Work to complete:
Please copy the data shown below, word for word.

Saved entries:

"""

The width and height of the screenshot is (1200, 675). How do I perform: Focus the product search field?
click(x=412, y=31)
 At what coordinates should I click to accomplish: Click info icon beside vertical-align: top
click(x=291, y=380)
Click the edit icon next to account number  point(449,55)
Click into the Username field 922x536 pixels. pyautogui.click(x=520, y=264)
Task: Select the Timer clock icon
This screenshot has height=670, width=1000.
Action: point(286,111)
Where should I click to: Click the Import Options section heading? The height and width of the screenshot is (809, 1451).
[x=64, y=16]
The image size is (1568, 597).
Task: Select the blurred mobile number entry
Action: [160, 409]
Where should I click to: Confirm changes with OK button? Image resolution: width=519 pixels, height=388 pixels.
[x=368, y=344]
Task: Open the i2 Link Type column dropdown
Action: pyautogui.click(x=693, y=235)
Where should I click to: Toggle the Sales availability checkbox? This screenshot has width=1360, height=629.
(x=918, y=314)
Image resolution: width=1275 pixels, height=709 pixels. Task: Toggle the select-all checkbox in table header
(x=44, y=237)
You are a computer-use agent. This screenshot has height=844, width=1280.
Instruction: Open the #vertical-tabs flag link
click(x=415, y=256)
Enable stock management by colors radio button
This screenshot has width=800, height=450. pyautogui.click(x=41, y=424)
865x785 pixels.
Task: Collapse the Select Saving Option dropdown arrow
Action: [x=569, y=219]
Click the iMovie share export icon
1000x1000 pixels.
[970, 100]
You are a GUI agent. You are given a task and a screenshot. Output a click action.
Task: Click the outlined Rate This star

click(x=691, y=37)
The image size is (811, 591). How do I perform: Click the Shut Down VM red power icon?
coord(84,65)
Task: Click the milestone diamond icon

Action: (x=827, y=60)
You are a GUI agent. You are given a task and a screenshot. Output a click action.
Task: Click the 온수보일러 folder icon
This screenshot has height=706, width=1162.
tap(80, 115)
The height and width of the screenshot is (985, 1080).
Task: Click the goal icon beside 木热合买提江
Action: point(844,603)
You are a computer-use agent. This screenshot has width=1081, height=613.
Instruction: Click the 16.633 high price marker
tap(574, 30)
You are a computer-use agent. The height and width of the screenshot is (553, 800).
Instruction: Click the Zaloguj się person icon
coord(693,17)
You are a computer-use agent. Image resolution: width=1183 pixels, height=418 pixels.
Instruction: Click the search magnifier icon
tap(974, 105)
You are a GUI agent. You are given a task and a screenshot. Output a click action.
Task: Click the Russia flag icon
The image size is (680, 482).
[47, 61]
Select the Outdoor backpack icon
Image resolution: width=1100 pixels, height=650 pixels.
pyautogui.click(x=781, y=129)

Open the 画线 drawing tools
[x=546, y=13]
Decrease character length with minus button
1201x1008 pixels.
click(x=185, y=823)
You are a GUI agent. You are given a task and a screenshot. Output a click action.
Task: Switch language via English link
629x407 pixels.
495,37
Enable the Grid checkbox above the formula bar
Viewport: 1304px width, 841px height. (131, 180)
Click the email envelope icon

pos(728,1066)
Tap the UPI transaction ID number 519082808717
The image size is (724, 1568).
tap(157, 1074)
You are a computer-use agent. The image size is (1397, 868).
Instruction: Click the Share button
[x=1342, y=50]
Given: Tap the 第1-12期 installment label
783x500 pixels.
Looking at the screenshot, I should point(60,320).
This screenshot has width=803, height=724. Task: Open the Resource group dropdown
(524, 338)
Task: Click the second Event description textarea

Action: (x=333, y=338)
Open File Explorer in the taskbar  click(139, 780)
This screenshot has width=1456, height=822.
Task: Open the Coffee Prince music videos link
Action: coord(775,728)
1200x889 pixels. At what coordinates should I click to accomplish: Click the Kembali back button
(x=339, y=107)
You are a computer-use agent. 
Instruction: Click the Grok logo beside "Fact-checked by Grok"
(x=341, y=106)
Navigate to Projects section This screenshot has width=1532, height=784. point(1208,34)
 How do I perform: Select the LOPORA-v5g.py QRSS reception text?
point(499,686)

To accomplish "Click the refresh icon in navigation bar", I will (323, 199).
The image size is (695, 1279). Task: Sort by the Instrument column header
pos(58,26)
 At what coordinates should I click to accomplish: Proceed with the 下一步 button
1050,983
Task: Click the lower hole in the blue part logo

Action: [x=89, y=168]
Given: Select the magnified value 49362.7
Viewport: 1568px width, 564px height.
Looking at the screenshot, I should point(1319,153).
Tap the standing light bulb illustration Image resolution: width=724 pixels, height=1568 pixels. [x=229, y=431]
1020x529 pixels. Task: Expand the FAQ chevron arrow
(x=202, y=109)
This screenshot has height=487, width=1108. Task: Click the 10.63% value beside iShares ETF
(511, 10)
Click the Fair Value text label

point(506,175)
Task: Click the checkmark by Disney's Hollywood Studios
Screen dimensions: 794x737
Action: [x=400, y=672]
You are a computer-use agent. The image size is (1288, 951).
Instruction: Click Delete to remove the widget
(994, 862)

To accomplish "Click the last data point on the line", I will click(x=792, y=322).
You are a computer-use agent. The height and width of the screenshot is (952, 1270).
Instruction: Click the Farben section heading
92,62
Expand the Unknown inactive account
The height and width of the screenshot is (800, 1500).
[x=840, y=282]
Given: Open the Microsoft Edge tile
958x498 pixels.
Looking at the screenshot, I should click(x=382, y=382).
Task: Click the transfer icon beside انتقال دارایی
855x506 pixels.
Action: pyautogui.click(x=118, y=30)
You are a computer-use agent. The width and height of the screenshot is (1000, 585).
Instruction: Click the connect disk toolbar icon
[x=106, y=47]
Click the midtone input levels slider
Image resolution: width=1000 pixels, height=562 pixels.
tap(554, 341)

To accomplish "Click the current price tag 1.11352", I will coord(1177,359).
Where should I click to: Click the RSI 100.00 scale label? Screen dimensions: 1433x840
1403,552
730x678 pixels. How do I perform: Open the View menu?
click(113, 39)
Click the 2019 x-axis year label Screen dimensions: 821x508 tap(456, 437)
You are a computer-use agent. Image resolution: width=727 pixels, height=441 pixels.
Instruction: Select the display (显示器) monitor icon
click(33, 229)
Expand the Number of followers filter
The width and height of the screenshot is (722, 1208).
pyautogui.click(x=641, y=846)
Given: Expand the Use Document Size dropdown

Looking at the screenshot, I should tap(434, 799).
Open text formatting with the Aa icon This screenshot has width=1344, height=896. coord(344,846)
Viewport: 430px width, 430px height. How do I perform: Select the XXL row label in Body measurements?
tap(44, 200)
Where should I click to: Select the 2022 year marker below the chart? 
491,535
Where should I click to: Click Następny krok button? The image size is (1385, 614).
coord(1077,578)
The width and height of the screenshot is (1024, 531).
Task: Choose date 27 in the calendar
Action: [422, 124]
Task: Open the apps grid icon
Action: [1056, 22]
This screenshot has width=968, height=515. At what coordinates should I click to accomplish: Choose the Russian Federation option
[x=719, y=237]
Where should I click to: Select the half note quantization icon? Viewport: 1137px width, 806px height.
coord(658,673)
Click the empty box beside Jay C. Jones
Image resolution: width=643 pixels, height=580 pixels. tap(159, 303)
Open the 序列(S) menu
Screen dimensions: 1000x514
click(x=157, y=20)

"""

Answer box:
The width and height of the screenshot is (1200, 675). How do I perform: Focus the product search field?
click(x=412, y=31)
 At what coordinates should I click to accomplish: Click info icon beside vertical-align: top
click(x=291, y=380)
Click the edit icon next to account number  point(449,55)
Click into the Username field 922x536 pixels. pyautogui.click(x=520, y=264)
Task: Select the Timer clock icon
This screenshot has height=670, width=1000.
Action: point(286,111)
Where should I click to: Click the Import Options section heading? The height and width of the screenshot is (809, 1451).
[x=64, y=16]
The image size is (1568, 597).
Task: Select the blurred mobile number entry
Action: [160, 409]
Where should I click to: Confirm changes with OK button? Image resolution: width=519 pixels, height=388 pixels.
[x=368, y=344]
Task: Open the i2 Link Type column dropdown
Action: pyautogui.click(x=693, y=235)
Where should I click to: Toggle the Sales availability checkbox? This screenshot has width=1360, height=629.
(x=918, y=314)
Image resolution: width=1275 pixels, height=709 pixels. Task: Toggle the select-all checkbox in table header
(x=44, y=237)
You are a computer-use agent. This screenshot has height=844, width=1280.
Instruction: Open the #vertical-tabs flag link
click(x=415, y=256)
Enable stock management by colors radio button
This screenshot has width=800, height=450. pyautogui.click(x=41, y=424)
865x785 pixels.
Task: Collapse the Select Saving Option dropdown arrow
Action: [x=569, y=219]
Click the iMovie share export icon
1000x1000 pixels.
[970, 100]
You are a GUI agent. You are given a task and a screenshot. Output a click action.
Task: Click the outlined Rate This star

click(x=691, y=37)
The image size is (811, 591). How do I perform: Click the Shut Down VM red power icon?
coord(84,65)
Task: Click the milestone diamond icon

Action: (x=827, y=60)
You are a GUI agent. You are given a task and a screenshot. Output a click action.
Task: Click the 온수보일러 folder icon
This screenshot has height=706, width=1162.
tap(80, 115)
The height and width of the screenshot is (985, 1080).
Task: Click the goal icon beside 木热合买提江
Action: point(844,603)
You are a computer-use agent. This screenshot has width=1081, height=613.
Instruction: Click the 16.633 high price marker
tap(574, 30)
You are a computer-use agent. The height and width of the screenshot is (553, 800).
Instruction: Click the Zaloguj się person icon
coord(693,17)
You are a computer-use agent. Image resolution: width=1183 pixels, height=418 pixels.
Instruction: Click the search magnifier icon
tap(974, 105)
You are a GUI agent. You are given a task and a screenshot. Output a click action.
Task: Click the Russia flag icon
The image size is (680, 482).
[47, 61]
Select the Outdoor backpack icon
Image resolution: width=1100 pixels, height=650 pixels.
pyautogui.click(x=781, y=129)

Open the 画线 drawing tools
[x=546, y=13]
Decrease character length with minus button
1201x1008 pixels.
click(x=185, y=823)
You are a GUI agent. You are given a task and a screenshot. Output a click action.
Task: Switch language via English link
629x407 pixels.
495,37
Enable the Grid checkbox above the formula bar
Viewport: 1304px width, 841px height. (131, 180)
Click the email envelope icon

pos(728,1066)
Tap the UPI transaction ID number 519082808717
The image size is (724, 1568).
tap(157, 1074)
You are a computer-use agent. The image size is (1397, 868).
Instruction: Click the Share button
[x=1342, y=50]
Given: Tap the 第1-12期 installment label
783x500 pixels.
Looking at the screenshot, I should point(60,320).
This screenshot has width=803, height=724. Task: Open the Resource group dropdown
(524, 338)
Task: Click the second Event description textarea

Action: (x=333, y=338)
Open File Explorer in the taskbar  click(139, 780)
This screenshot has width=1456, height=822.
Task: Open the Coffee Prince music videos link
Action: coord(775,728)
1200x889 pixels. At what coordinates should I click to accomplish: Click the Kembali back button
(x=339, y=107)
You are a computer-use agent. 
Instruction: Click the Grok logo beside "Fact-checked by Grok"
(x=341, y=106)
Navigate to Projects section This screenshot has width=1532, height=784. point(1208,34)
 How do I perform: Select the LOPORA-v5g.py QRSS reception text?
point(499,686)

To accomplish "Click the refresh icon in navigation bar", I will (323, 199).
The image size is (695, 1279). Task: Sort by the Instrument column header
pos(58,26)
 At what coordinates should I click to accomplish: Proceed with the 下一步 button
1050,983
Task: Click the lower hole in the blue part logo

Action: [x=89, y=168]
Given: Select the magnified value 49362.7
Viewport: 1568px width, 564px height.
Looking at the screenshot, I should point(1319,153).
Tap the standing light bulb illustration Image resolution: width=724 pixels, height=1568 pixels. [x=229, y=431]
1020x529 pixels. Task: Expand the FAQ chevron arrow
(x=202, y=109)
This screenshot has height=487, width=1108. Task: Click the 10.63% value beside iShares ETF
(511, 10)
Click the Fair Value text label

point(506,175)
Task: Click the checkmark by Disney's Hollywood Studios
Screen dimensions: 794x737
Action: [x=400, y=672]
You are a computer-use agent. The image size is (1288, 951).
Instruction: Click Delete to remove the widget
(994, 862)

To accomplish "Click the last data point on the line", I will click(x=792, y=322).
You are a computer-use agent. The height and width of the screenshot is (952, 1270).
Instruction: Click the Farben section heading
92,62
Expand the Unknown inactive account
The height and width of the screenshot is (800, 1500).
[x=840, y=282]
Given: Open the Microsoft Edge tile
958x498 pixels.
Looking at the screenshot, I should click(x=382, y=382).
Task: Click the transfer icon beside انتقال دارایی
855x506 pixels.
Action: pyautogui.click(x=118, y=30)
You are a computer-use agent. The width and height of the screenshot is (1000, 585).
Instruction: Click the connect disk toolbar icon
[x=106, y=47]
Click the midtone input levels slider
Image resolution: width=1000 pixels, height=562 pixels.
tap(554, 341)

To accomplish "Click the current price tag 1.11352", I will coord(1177,359).
Where should I click to: Click the RSI 100.00 scale label? Screen dimensions: 1433x840
1403,552
730x678 pixels. How do I perform: Open the View menu?
click(113, 39)
Click the 2019 x-axis year label Screen dimensions: 821x508 tap(456, 437)
You are a computer-use agent. Image resolution: width=727 pixels, height=441 pixels.
Instruction: Select the display (显示器) monitor icon
click(33, 229)
Expand the Number of followers filter
The width and height of the screenshot is (722, 1208).
pyautogui.click(x=641, y=846)
Given: Expand the Use Document Size dropdown

Looking at the screenshot, I should tap(434, 799).
Open text formatting with the Aa icon This screenshot has width=1344, height=896. coord(344,846)
Viewport: 430px width, 430px height. How do I perform: Select the XXL row label in Body measurements?
tap(44, 200)
Where should I click to: Select the 2022 year marker below the chart? 
491,535
Where should I click to: Click Następny krok button? The image size is (1385, 614).
coord(1077,578)
The width and height of the screenshot is (1024, 531).
Task: Choose date 27 in the calendar
Action: [422, 124]
Task: Open the apps grid icon
Action: [1056, 22]
This screenshot has width=968, height=515. At what coordinates should I click to accomplish: Choose the Russian Federation option
[x=719, y=237]
Where should I click to: Select the half note quantization icon? Viewport: 1137px width, 806px height.
coord(658,673)
Click the empty box beside Jay C. Jones
Image resolution: width=643 pixels, height=580 pixels. tap(159, 303)
Open the 序列(S) menu
Screen dimensions: 1000x514
click(x=157, y=20)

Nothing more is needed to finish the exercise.